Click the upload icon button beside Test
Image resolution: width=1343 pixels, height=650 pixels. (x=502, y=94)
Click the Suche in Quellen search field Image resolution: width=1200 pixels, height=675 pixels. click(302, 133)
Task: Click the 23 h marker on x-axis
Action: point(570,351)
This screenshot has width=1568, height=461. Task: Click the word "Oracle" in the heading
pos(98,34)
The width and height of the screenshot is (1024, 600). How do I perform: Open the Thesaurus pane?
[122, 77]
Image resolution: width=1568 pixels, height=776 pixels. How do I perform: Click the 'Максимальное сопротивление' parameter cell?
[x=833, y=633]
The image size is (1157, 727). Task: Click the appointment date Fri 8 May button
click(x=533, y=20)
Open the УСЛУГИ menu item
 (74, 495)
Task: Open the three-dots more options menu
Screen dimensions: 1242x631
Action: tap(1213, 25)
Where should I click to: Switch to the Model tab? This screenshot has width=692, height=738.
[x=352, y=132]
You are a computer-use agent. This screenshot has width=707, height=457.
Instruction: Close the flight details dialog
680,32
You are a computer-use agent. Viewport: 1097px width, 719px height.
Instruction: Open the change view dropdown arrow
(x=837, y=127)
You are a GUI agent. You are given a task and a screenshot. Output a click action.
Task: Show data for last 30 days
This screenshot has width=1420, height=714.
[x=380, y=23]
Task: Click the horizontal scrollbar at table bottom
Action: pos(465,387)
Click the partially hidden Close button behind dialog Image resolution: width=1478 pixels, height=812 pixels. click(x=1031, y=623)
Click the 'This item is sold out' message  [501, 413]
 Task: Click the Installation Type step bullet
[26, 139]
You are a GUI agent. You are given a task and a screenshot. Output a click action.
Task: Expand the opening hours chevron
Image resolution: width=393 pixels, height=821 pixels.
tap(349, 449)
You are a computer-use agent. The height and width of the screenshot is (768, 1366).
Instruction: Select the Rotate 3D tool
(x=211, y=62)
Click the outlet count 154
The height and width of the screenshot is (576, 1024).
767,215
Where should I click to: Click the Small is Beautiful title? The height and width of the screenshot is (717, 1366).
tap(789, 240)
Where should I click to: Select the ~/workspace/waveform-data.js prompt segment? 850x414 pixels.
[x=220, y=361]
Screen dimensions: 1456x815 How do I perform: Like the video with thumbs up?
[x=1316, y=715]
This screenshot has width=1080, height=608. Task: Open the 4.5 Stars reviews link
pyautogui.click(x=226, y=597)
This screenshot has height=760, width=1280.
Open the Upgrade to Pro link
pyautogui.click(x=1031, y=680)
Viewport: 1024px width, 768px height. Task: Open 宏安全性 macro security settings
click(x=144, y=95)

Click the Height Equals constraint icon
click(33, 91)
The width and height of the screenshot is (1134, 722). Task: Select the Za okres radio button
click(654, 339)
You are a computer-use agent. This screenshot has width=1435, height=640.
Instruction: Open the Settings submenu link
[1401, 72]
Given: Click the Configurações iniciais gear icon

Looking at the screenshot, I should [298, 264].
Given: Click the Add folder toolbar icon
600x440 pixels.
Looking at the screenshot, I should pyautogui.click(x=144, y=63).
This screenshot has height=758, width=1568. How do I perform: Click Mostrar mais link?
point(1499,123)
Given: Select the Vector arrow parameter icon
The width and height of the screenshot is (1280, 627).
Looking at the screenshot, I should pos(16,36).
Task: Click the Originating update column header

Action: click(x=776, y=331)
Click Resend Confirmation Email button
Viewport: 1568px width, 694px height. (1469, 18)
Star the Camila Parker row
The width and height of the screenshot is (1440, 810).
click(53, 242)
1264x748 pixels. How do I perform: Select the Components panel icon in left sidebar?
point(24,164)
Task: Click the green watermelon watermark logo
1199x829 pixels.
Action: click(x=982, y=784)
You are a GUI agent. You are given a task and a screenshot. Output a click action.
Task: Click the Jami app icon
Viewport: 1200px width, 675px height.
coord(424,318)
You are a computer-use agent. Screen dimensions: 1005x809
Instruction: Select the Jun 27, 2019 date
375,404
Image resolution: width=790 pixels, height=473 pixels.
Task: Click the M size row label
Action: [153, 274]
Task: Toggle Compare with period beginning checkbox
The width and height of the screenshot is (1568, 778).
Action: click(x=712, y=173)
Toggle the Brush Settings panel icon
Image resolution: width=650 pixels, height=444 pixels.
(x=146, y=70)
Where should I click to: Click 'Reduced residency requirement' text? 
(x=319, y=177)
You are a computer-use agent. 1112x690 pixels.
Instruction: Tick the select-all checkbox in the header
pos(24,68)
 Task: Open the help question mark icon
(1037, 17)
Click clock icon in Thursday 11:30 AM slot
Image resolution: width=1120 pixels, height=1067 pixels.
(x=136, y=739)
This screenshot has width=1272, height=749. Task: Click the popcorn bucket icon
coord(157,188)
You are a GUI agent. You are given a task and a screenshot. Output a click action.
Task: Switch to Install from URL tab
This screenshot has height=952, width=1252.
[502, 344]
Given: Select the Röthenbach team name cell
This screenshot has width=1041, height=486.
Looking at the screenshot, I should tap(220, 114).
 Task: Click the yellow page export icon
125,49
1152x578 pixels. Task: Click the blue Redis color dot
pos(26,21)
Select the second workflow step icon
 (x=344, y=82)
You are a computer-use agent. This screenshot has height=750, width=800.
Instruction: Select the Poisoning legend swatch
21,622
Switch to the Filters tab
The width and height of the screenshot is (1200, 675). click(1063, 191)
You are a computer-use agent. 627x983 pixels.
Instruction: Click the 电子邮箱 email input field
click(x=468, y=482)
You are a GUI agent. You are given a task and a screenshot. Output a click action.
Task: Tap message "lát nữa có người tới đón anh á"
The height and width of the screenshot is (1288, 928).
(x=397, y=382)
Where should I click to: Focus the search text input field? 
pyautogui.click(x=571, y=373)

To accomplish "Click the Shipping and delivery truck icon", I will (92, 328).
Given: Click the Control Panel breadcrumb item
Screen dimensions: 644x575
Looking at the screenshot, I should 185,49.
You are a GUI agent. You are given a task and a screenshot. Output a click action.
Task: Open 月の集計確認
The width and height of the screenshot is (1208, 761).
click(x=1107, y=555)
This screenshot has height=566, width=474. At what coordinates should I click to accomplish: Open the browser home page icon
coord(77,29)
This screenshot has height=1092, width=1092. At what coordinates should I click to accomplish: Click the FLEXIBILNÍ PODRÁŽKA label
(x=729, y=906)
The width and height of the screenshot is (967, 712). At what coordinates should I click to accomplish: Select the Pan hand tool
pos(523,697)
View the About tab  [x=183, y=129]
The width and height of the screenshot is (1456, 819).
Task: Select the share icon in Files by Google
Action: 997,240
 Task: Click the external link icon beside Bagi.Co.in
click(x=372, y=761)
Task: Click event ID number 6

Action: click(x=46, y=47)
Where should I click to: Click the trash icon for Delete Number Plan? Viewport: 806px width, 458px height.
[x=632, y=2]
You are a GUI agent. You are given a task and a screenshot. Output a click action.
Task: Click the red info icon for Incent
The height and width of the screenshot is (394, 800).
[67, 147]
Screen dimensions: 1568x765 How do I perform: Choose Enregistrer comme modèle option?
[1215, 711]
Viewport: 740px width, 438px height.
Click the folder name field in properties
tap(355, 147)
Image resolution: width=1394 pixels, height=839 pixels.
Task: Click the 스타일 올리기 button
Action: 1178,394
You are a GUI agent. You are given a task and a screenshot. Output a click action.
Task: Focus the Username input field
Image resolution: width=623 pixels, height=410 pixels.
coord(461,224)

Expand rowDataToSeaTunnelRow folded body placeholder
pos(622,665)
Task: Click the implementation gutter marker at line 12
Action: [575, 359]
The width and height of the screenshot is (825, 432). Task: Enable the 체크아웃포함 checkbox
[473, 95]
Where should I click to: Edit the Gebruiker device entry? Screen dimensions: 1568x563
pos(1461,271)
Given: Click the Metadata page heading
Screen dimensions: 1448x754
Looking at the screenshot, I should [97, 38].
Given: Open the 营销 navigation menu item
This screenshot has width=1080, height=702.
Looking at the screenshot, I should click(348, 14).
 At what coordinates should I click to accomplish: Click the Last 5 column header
****************
Work order
What are the lines above, starting at the one with "Click the Suche" and ending at the one with "Click the outlet count 154"? Give them again exactly, and only them.

Response for this exercise
Click the Suche in Quellen search field Image resolution: width=1200 pixels, height=675 pixels. click(302, 133)
Task: Click the 23 h marker on x-axis
Action: point(570,351)
This screenshot has width=1568, height=461. Task: Click the word "Oracle" in the heading
pos(98,34)
The width and height of the screenshot is (1024, 600). How do I perform: Open the Thesaurus pane?
[122, 77]
Image resolution: width=1568 pixels, height=776 pixels. How do I perform: Click the 'Максимальное сопротивление' parameter cell?
[x=833, y=633]
The image size is (1157, 727). Task: Click the appointment date Fri 8 May button
click(x=533, y=20)
Open the УСЛУГИ menu item
 (74, 495)
Task: Open the three-dots more options menu
Screen dimensions: 1242x631
Action: tap(1213, 25)
Where should I click to: Switch to the Model tab? This screenshot has width=692, height=738.
[x=352, y=132]
You are a computer-use agent. This screenshot has width=707, height=457.
Instruction: Close the flight details dialog
680,32
You are a computer-use agent. Viewport: 1097px width, 719px height.
Instruction: Open the change view dropdown arrow
(x=837, y=127)
You are a GUI agent. You are given a task and a screenshot. Output a click action.
Task: Show data for last 30 days
This screenshot has width=1420, height=714.
[x=380, y=23]
Task: Click the horizontal scrollbar at table bottom
Action: pos(465,387)
Click the partially hidden Close button behind dialog Image resolution: width=1478 pixels, height=812 pixels. click(x=1031, y=623)
Click the 'This item is sold out' message  [501, 413]
 Task: Click the Installation Type step bullet
[26, 139]
You are a GUI agent. You are given a task and a screenshot. Output a click action.
Task: Expand the opening hours chevron
Image resolution: width=393 pixels, height=821 pixels.
tap(349, 449)
You are a computer-use agent. The height and width of the screenshot is (768, 1366).
Instruction: Select the Rotate 3D tool
(x=211, y=62)
Click the outlet count 154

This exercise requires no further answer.